_Exercise data_
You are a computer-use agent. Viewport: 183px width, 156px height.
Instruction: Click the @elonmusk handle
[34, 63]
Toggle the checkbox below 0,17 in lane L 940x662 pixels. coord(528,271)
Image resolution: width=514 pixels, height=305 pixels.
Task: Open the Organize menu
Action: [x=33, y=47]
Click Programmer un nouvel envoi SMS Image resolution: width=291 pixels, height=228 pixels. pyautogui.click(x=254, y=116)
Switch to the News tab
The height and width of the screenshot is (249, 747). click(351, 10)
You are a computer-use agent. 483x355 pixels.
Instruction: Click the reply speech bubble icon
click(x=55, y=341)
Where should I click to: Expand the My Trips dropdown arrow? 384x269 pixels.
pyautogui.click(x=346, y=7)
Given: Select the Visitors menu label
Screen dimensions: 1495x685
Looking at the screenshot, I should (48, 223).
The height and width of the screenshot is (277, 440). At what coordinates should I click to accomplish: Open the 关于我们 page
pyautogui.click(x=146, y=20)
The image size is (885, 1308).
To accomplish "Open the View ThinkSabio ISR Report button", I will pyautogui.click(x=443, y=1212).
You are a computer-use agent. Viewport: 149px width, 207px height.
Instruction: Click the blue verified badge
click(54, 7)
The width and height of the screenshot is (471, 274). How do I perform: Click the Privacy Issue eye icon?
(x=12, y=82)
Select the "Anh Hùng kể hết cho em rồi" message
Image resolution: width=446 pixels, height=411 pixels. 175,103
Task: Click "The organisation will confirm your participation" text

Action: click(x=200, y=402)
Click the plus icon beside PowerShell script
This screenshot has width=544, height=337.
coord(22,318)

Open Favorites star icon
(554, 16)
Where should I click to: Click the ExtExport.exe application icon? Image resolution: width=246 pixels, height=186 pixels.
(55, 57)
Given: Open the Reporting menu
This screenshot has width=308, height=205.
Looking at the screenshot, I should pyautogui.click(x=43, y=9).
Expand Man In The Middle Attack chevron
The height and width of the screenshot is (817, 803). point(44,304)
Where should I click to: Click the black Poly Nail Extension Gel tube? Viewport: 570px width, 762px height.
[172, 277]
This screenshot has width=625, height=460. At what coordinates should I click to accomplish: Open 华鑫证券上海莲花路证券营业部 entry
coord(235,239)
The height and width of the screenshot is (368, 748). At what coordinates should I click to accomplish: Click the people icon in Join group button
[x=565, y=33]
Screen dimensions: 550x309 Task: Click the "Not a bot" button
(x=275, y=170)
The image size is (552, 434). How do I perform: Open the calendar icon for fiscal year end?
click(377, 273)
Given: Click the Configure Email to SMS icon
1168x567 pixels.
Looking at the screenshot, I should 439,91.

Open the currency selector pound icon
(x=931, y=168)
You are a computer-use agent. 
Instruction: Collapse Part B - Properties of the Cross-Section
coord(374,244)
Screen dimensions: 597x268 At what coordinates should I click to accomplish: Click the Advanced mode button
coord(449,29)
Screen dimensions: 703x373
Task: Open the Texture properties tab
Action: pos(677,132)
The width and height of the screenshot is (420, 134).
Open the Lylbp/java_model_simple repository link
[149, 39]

_Try it_
Retype all of the material, exactly as written.

_Your solution_
You are a computer-use agent. Viewport: 183px width, 156px height.
Instruction: Click the @elonmusk handle
[34, 63]
Toggle the checkbox below 0,17 in lane L 940x662 pixels. coord(528,271)
Image resolution: width=514 pixels, height=305 pixels.
Task: Open the Organize menu
Action: [x=33, y=47]
Click Programmer un nouvel envoi SMS Image resolution: width=291 pixels, height=228 pixels. pyautogui.click(x=254, y=116)
Switch to the News tab
The height and width of the screenshot is (249, 747). click(351, 10)
You are a computer-use agent. 483x355 pixels.
Instruction: Click the reply speech bubble icon
click(x=55, y=341)
Where should I click to: Expand the My Trips dropdown arrow? 384x269 pixels.
pyautogui.click(x=346, y=7)
Given: Select the Visitors menu label
Screen dimensions: 1495x685
Looking at the screenshot, I should (48, 223).
The height and width of the screenshot is (277, 440). At what coordinates should I click to accomplish: Open the 关于我们 page
pyautogui.click(x=146, y=20)
The image size is (885, 1308).
To accomplish "Open the View ThinkSabio ISR Report button", I will pyautogui.click(x=443, y=1212).
You are a computer-use agent. Viewport: 149px width, 207px height.
Instruction: Click the blue verified badge
click(54, 7)
The width and height of the screenshot is (471, 274). How do I perform: Click the Privacy Issue eye icon?
(x=12, y=82)
Select the "Anh Hùng kể hết cho em rồi" message
Image resolution: width=446 pixels, height=411 pixels. 175,103
Task: Click "The organisation will confirm your participation" text

Action: click(x=200, y=402)
Click the plus icon beside PowerShell script
This screenshot has width=544, height=337.
coord(22,318)

Open Favorites star icon
(554, 16)
Where should I click to: Click the ExtExport.exe application icon? Image resolution: width=246 pixels, height=186 pixels.
(55, 57)
Given: Open the Reporting menu
This screenshot has width=308, height=205.
Looking at the screenshot, I should pyautogui.click(x=43, y=9).
Expand Man In The Middle Attack chevron
The height and width of the screenshot is (817, 803). point(44,304)
Where should I click to: Click the black Poly Nail Extension Gel tube? Viewport: 570px width, 762px height.
[172, 277]
This screenshot has width=625, height=460. At what coordinates should I click to accomplish: Open 华鑫证券上海莲花路证券营业部 entry
coord(235,239)
The height and width of the screenshot is (368, 748). At what coordinates should I click to accomplish: Click the people icon in Join group button
[x=565, y=33]
Screen dimensions: 550x309 Task: Click the "Not a bot" button
(x=275, y=170)
The image size is (552, 434). How do I perform: Open the calendar icon for fiscal year end?
click(377, 273)
Given: Click the Configure Email to SMS icon
1168x567 pixels.
Looking at the screenshot, I should 439,91.

Open the currency selector pound icon
(x=931, y=168)
You are a computer-use agent. 
Instruction: Collapse Part B - Properties of the Cross-Section
coord(374,244)
Screen dimensions: 597x268 At what coordinates should I click to accomplish: Click the Advanced mode button
coord(449,29)
Screen dimensions: 703x373
Task: Open the Texture properties tab
Action: pos(677,132)
The width and height of the screenshot is (420, 134).
Open the Lylbp/java_model_simple repository link
[149, 39]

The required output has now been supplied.